### Problem description
Where does the string "blue" appear in the records? Copy each line that holds it.

Stored data entries:
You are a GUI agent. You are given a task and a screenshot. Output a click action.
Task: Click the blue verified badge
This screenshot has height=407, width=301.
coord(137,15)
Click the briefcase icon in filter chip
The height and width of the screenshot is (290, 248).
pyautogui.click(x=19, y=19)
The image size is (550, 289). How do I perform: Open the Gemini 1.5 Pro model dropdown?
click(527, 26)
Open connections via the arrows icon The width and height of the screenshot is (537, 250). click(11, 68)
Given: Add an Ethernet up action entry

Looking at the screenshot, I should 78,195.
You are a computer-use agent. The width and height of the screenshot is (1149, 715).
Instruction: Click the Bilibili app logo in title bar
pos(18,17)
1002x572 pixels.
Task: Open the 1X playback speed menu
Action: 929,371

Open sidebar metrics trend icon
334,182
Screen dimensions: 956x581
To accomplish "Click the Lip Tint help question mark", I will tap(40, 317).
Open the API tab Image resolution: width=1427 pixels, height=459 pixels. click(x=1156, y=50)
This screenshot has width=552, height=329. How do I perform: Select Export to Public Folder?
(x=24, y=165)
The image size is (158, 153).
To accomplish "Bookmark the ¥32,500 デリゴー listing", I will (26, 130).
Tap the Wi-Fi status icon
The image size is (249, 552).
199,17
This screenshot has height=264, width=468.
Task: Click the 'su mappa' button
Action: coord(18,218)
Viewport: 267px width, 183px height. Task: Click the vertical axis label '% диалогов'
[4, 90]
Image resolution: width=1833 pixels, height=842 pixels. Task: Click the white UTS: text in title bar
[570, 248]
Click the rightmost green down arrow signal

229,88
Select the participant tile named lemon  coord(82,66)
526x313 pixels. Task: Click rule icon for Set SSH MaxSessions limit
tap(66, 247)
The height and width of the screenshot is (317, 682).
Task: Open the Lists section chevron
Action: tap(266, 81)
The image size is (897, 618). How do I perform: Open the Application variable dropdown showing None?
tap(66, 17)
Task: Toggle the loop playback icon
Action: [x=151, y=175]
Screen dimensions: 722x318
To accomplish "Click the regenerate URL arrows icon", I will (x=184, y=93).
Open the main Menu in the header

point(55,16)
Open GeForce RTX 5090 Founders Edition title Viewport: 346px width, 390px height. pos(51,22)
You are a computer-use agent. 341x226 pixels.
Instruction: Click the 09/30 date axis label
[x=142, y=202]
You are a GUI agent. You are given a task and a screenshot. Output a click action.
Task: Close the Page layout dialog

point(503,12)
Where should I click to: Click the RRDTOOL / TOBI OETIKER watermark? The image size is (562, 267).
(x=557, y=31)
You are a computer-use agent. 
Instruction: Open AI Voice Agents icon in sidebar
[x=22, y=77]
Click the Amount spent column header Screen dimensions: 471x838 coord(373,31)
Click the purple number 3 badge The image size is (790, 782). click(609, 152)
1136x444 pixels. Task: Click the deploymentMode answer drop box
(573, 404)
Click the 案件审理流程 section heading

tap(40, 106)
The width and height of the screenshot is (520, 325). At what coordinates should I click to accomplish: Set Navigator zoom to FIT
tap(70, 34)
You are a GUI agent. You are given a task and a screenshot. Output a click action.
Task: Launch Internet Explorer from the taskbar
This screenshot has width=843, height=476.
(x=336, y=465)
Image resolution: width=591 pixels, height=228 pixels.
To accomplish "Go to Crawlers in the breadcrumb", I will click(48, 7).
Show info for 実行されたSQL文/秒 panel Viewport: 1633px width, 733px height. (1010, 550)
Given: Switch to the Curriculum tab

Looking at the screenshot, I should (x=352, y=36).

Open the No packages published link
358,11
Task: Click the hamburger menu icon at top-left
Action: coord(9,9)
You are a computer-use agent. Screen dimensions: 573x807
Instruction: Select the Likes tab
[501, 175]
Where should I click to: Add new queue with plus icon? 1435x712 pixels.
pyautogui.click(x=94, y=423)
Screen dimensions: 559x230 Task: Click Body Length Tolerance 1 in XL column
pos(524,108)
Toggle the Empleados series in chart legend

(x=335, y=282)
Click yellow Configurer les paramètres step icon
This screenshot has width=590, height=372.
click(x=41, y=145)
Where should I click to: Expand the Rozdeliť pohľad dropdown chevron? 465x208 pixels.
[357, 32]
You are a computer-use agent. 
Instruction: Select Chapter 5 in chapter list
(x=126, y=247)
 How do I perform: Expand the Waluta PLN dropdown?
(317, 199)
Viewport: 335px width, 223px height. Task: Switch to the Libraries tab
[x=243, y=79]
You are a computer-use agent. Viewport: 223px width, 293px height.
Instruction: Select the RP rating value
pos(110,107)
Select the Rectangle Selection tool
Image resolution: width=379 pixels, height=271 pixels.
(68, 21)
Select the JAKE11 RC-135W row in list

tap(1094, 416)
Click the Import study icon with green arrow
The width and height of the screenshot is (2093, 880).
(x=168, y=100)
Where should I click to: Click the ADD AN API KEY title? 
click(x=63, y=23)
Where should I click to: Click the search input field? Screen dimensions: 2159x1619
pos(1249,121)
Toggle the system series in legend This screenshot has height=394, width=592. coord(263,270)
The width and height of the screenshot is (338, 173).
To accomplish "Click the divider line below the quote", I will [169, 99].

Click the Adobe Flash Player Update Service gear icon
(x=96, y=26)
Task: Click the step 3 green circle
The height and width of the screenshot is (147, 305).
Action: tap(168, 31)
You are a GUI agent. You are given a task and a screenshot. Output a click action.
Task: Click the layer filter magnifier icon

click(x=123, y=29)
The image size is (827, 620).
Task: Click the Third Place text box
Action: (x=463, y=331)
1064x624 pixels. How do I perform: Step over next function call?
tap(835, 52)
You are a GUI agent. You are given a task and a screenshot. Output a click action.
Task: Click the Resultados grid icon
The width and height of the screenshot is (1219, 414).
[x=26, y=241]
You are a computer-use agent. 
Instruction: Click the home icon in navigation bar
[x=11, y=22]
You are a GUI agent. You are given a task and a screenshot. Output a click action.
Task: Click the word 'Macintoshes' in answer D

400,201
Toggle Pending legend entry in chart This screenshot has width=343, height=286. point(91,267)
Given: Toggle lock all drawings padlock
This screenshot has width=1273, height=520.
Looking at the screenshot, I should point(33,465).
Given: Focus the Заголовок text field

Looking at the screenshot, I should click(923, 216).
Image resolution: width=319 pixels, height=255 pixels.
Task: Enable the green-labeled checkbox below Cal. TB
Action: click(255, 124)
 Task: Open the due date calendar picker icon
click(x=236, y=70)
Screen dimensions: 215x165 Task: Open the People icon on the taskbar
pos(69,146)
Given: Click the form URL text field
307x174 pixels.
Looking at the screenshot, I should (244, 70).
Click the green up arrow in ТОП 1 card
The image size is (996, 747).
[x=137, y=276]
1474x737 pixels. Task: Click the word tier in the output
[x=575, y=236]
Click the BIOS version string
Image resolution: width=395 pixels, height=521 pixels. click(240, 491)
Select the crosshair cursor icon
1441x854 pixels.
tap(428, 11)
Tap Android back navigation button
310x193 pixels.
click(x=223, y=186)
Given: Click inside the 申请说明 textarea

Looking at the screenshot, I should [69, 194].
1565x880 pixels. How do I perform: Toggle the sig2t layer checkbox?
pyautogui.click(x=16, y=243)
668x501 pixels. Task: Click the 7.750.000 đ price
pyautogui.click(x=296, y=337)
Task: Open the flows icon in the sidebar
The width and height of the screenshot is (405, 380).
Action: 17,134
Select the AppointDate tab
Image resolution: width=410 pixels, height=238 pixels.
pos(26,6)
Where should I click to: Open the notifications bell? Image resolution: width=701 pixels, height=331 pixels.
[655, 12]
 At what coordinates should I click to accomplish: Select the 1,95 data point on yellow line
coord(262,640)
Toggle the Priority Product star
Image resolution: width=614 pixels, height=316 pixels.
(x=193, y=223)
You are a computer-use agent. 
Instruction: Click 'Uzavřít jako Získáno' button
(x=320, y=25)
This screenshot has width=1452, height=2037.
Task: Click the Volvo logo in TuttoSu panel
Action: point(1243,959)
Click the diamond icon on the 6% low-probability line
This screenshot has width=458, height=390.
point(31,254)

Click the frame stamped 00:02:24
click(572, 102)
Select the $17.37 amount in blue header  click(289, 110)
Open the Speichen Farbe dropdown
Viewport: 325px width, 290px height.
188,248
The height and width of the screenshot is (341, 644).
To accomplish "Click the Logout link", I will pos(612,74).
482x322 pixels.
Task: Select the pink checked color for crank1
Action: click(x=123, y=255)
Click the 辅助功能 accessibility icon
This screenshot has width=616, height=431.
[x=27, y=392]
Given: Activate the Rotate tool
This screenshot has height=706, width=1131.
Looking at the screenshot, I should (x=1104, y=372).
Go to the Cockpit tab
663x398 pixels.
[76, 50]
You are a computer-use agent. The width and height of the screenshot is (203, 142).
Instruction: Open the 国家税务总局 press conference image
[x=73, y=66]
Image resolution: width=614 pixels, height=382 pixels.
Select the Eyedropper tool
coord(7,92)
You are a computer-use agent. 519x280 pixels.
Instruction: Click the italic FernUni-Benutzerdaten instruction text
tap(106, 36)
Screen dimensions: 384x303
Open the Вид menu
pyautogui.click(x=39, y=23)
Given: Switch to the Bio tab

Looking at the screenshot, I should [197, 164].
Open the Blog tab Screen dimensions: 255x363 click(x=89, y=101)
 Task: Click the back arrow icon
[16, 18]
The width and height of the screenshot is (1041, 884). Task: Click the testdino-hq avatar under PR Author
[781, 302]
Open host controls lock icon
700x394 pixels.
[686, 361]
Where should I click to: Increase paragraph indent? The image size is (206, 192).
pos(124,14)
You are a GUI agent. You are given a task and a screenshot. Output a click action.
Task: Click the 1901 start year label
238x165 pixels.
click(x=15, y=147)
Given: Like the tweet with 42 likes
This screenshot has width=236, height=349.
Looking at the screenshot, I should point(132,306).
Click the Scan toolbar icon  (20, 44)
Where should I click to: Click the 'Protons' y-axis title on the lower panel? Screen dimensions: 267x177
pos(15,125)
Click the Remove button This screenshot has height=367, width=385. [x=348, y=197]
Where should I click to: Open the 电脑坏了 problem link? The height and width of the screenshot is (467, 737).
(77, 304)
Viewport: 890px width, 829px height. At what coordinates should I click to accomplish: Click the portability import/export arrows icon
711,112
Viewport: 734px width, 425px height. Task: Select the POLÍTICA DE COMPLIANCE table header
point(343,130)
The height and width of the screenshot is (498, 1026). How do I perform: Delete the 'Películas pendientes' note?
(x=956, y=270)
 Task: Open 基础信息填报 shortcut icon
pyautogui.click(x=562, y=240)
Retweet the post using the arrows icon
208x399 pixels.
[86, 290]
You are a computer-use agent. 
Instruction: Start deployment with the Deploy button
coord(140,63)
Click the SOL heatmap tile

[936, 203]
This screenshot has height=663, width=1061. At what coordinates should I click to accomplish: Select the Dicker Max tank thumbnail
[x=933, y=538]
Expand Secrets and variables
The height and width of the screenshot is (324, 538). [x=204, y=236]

### Written solution
Task: Click the blue verified badge
Select the $17.37 amount in blue header  click(289, 110)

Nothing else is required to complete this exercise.